◆ Objective: Express the items from the line with "Select the Client Case Loads row" to the line with "Action: tap(928, 47)" as a JSON list of strings, one string per line and no blank lines.

◆ Raw records:
-- start --

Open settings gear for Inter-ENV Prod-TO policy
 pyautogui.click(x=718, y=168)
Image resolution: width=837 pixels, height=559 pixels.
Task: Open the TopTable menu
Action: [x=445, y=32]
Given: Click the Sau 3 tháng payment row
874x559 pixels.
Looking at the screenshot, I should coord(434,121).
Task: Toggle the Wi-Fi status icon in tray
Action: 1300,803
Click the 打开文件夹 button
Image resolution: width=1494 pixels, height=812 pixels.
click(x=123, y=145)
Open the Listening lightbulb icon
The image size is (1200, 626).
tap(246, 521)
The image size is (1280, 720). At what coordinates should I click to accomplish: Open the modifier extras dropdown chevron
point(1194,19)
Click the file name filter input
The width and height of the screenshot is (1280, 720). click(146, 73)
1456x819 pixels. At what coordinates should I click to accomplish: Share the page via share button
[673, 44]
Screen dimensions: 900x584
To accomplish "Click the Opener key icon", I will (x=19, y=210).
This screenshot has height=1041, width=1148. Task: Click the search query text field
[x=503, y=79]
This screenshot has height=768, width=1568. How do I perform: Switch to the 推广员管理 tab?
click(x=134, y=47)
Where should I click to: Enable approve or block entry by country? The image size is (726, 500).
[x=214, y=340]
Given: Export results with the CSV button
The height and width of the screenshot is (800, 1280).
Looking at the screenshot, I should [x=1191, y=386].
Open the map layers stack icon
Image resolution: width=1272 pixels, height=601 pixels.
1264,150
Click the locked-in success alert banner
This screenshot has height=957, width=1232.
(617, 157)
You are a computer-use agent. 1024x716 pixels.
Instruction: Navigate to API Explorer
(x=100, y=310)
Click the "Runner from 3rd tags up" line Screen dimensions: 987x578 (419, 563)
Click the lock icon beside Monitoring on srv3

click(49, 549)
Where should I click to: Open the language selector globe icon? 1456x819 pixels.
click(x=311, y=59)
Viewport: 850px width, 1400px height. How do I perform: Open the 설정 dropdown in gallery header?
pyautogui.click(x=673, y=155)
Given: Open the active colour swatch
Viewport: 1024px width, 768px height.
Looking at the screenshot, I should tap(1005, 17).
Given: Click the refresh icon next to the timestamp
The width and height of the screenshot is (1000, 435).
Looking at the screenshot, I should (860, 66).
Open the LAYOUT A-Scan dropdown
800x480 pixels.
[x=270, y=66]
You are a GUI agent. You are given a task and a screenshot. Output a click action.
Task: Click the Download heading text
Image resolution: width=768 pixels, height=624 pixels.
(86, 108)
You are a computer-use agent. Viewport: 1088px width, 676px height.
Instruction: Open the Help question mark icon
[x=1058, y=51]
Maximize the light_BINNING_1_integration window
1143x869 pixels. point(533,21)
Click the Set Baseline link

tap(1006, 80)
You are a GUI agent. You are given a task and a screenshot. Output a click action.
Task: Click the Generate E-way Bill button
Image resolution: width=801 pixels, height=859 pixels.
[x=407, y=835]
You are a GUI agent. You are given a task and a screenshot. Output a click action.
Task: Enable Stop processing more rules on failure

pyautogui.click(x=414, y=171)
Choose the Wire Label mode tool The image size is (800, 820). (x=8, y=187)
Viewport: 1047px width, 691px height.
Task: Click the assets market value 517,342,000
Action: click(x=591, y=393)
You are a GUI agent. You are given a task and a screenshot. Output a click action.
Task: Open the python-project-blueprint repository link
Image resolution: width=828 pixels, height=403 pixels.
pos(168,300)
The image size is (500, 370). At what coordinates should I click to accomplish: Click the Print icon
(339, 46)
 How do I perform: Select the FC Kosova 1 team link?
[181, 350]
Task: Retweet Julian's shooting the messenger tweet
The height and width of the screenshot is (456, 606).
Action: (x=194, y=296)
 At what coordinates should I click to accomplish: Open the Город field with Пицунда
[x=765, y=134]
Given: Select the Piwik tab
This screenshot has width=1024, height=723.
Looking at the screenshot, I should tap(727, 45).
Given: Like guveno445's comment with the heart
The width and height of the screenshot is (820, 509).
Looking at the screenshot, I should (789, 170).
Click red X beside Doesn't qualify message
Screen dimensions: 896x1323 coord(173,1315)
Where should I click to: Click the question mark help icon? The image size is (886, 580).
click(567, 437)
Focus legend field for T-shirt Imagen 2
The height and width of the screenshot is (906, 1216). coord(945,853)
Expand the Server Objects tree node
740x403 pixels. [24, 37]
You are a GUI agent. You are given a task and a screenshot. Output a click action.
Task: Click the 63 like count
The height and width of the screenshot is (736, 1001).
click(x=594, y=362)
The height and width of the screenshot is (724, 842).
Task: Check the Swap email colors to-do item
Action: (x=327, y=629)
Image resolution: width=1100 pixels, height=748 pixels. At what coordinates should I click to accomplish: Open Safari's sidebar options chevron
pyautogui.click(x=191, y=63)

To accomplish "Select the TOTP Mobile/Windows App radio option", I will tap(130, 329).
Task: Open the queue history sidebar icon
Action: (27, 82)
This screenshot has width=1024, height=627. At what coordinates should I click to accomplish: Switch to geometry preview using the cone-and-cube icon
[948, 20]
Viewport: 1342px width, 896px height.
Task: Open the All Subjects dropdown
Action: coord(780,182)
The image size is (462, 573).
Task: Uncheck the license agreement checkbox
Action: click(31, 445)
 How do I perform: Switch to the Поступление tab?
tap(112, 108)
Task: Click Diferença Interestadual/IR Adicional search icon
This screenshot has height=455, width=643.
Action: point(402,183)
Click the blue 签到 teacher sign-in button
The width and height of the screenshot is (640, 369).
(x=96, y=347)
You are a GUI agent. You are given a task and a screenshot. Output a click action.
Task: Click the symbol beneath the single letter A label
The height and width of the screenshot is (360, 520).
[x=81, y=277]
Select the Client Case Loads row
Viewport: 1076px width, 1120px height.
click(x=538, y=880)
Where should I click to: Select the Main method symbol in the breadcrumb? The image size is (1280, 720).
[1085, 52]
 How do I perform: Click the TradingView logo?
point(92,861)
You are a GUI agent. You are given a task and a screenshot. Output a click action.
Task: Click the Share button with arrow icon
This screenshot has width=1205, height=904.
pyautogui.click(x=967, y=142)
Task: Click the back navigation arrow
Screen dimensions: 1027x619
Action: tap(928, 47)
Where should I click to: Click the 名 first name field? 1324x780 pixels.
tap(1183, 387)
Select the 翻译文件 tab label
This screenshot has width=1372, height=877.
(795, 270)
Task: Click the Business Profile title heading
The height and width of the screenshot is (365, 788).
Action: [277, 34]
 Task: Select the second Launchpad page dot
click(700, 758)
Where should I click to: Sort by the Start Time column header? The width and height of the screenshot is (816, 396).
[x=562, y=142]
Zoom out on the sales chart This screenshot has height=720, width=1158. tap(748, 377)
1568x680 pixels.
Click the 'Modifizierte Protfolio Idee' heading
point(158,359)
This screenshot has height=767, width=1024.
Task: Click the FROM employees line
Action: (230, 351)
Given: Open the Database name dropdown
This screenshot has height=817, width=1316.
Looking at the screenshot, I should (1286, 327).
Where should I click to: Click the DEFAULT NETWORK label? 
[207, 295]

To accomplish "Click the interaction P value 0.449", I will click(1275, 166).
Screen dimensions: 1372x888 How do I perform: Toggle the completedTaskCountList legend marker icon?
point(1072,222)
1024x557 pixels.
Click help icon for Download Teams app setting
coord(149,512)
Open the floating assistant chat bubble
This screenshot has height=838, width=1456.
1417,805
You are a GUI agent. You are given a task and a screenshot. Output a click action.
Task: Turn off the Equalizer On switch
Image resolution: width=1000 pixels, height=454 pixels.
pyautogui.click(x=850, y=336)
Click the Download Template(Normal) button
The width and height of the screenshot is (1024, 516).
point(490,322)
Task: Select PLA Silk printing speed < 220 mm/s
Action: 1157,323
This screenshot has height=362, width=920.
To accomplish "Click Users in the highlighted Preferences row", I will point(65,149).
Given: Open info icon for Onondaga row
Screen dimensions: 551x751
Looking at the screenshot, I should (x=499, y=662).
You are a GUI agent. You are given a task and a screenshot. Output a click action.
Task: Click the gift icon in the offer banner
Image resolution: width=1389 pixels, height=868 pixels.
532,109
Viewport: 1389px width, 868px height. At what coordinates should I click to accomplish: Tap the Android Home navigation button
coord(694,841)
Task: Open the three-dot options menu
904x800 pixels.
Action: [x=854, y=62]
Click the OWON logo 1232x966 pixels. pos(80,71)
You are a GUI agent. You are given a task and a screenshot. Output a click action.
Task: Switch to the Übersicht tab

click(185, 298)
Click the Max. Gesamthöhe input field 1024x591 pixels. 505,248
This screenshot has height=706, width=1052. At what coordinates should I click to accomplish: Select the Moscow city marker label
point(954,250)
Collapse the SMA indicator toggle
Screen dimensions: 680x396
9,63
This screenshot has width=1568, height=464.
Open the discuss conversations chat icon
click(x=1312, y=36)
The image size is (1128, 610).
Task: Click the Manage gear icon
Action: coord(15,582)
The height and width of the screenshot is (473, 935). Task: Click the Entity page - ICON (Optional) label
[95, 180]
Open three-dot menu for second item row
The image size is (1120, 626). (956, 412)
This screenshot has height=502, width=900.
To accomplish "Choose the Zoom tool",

-- end --

◆ Answer to the task:
[
  "Select the Client Case Loads row",
  "Viewport: 1076px width, 1120px height.",
  "click(x=538, y=880)",
  "Where should I click to: Select the Main method symbol in the breadcrumb? The image size is (1280, 720).",
  "[1085, 52]",
  " How do I perform: Click the TradingView logo?",
  "point(92,861)",
  "You are a GUI agent. You are given a task and a screenshot. Output a click action.",
  "Task: Click the Share button with arrow icon",
  "This screenshot has width=1205, height=904.",
  "pyautogui.click(x=967, y=142)",
  "Task: Click the back navigation arrow",
  "Screen dimensions: 1027x619",
  "Action: tap(928, 47)"
]